Her voice came out more vulnerable than she'd intended, almost a whisper. "What's missing?" She didn't raise her head to look at him.

He let out a moaning sigh, as if she were prying the information from him, not responding for a moment. His fingers gently traced the outline of her ears, skimming over her skin before burying themselves in her thick hair. Despite her mood, he felt rather than heard Anna purr, a contented sort of noise from the back of her throat, moving closer to him, arms twining around his broad torso when he tugged lightly on a dark curl.

"What's missing?" she asked again, her tone more insistent, but still far softer than he'd ever get used to hearing. She shifted her head slightly, and he felt her faint breath warm against his skin.

He continued as though he had not heard her. "I've lived my life, what bits I can remember of it, in a Church, and yet this will be my first Christmas." His chuckle was low and deep, vibrating through her as he spoke. "Everything there was so ornamental, to rich, really, to be celebrated. All ceramic and gold, and they would burn a sickly sweet incense, without fail. Not that I was ever really there to be part of it. Christmas night was a night like any other, and I had a job to do." Van Helsing's sentence was laced with thinly disguised regret, but something within Anna stirred at the familiar sentiments. "Regardless, I saw how they observed the holiday. Everything was much to gilded for my taste, I must admit." It was like he was speaking to himself, rather than for the Princess' benefit, but they both knew that wasn't true. "I much prefer this Christmas. It's more real."

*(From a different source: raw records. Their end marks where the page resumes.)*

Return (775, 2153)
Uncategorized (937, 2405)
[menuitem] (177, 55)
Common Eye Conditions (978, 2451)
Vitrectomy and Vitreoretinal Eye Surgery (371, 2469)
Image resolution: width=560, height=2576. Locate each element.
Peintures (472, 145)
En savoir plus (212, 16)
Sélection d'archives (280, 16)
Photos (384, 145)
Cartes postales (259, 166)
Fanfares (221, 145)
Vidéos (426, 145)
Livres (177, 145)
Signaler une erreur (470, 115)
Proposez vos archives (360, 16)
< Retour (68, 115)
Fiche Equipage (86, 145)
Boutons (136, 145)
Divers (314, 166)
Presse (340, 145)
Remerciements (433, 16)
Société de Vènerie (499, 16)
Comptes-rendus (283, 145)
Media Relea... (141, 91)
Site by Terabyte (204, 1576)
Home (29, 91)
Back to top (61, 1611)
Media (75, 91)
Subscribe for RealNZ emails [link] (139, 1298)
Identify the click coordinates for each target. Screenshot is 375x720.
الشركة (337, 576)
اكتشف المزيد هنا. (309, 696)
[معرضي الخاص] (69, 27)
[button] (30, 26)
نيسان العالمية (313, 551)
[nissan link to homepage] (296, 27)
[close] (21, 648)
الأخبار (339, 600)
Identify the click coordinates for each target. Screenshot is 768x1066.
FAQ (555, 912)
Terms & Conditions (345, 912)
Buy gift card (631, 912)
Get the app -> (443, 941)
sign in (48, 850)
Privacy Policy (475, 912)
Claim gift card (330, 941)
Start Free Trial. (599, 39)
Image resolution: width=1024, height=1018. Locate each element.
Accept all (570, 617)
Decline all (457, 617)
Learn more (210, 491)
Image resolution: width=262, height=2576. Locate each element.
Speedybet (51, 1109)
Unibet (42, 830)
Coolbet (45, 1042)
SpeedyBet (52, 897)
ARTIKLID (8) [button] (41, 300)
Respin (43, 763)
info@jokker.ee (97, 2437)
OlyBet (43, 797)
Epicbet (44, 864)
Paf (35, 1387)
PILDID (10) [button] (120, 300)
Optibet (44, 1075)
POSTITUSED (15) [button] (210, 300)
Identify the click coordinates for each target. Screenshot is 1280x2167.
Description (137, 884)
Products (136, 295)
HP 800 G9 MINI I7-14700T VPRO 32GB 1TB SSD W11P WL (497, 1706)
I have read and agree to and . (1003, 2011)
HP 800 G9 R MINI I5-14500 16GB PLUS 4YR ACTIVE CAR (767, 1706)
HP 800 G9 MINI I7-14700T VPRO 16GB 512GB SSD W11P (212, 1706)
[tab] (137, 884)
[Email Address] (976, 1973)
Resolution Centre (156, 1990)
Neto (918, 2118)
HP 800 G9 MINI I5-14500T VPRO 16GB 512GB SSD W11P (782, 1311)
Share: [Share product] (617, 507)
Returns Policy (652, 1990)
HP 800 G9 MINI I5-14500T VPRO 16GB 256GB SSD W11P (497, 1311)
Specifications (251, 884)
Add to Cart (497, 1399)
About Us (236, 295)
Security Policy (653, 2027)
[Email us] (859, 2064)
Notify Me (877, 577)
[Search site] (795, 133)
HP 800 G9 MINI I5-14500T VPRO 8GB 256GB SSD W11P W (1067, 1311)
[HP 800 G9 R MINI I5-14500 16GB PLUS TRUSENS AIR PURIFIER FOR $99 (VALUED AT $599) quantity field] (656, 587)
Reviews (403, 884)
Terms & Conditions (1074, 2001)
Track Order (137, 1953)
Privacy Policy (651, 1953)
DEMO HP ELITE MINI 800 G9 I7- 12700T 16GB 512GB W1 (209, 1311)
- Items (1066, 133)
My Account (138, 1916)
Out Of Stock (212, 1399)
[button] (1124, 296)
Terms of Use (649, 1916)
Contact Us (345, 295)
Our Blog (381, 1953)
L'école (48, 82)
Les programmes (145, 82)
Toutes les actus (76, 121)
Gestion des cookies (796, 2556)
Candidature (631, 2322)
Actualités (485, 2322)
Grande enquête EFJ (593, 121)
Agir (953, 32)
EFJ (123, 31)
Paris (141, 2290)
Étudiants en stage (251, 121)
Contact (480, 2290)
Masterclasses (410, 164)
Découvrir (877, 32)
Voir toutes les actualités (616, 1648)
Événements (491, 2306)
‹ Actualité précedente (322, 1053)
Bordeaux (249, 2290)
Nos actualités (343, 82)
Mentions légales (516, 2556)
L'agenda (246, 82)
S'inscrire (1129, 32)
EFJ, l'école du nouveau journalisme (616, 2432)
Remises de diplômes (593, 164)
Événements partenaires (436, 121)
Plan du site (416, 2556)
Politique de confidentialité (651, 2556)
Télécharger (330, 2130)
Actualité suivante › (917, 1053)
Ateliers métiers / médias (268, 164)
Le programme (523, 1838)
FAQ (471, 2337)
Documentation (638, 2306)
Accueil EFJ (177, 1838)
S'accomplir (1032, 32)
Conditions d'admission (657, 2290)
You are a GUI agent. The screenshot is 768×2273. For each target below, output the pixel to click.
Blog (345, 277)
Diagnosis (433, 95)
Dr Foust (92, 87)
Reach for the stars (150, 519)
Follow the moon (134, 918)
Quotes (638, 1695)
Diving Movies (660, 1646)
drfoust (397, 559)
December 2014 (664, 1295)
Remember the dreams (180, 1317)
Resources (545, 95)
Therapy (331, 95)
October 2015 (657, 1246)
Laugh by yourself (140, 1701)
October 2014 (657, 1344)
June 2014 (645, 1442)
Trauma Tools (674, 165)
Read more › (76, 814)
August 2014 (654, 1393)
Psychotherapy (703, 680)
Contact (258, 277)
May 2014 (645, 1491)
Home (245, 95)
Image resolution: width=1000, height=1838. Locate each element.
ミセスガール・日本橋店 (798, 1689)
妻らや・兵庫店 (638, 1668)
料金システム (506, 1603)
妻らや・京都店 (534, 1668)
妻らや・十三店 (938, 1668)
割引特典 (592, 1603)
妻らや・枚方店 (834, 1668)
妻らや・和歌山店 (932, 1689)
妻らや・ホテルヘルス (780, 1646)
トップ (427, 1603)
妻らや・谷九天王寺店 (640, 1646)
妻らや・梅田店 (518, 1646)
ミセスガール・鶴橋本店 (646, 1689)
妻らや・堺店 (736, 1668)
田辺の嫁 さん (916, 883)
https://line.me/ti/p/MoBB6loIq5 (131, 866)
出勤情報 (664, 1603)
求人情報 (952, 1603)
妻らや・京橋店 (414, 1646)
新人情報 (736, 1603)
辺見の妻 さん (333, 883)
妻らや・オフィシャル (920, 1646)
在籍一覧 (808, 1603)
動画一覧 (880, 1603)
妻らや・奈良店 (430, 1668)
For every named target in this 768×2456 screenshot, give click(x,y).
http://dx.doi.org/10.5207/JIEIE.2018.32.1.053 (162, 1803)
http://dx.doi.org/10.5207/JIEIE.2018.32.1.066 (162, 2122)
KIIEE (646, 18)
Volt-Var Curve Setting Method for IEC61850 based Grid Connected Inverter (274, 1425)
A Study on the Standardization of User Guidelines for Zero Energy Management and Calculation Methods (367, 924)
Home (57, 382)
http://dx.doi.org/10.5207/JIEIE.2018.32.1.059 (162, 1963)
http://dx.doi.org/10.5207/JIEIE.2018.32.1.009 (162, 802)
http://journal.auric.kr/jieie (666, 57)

She didn't speak, unsure of how to respond to such a raw statement. Rather, she reached an arm around him, reaching for the spiced cider resting on her dresser that she'd bought up with her. Her fingers closed around the thick mug, feeling the heat of the drink even through the ceramic. She bought it to her lips, taking a cautious sip, feeling uncharacteristically small with Van Helsing's dancing eyes watching her.

His hands were on her waist now, palms pushing gently into her sides, and it shot a pleasant tingle through her. Wordlessly, Anna set aside her drink once more so she could move closer to him, laying a hand over his heart, fingering the heavy woolen sweater he'd donned, letting it scratch agreeably against her fingertips. "Gabriel?" she asked once more, hesitant. "What is it missing?"

Had she looked, Anna might have seen the very corners of Van Helsing's mouth twitch up in a knowing smirk, so quickly that a moment later one would have sworn it never happened. But she didn't look and so missed the gesture. "You should have seen Carl" he began, trying a different approach, letting his fingers trail across her back as he spoke. "Nearly caught himself ablaze on one of your candles. Flapping his arms around like a frenzied chicken, his robes flying everywhere. He thought he'd caught on fire." Anna felt the beginnings of a smile creep onto her lips. "Squawking and prancing around, trying to put it out. He wasn't even singed but you would never have been able to tell by all the fuss he was making."

She didn't see the point of his story, but Anna found herself smiling fondly at the bumbling friar's antics, surprised when Van Helsing caught her chin between two fingers suddenly, wearing a warm smile of his own. "There it is" he whispered, waiting for her to meet his gaze. Her brow furrowed in silent question, prompting him to elaborate. "What was missing." It took her another moment to realize he'd meant her smile. She felt herself blushing, prettily, he thought, and when he said "Now I have everything I could need" she thought maybe between the two of them they could make this holiday work.

When she leaned in to kiss him, murmuring "Happy Christmas" against his lips, she tasted of mulled cider.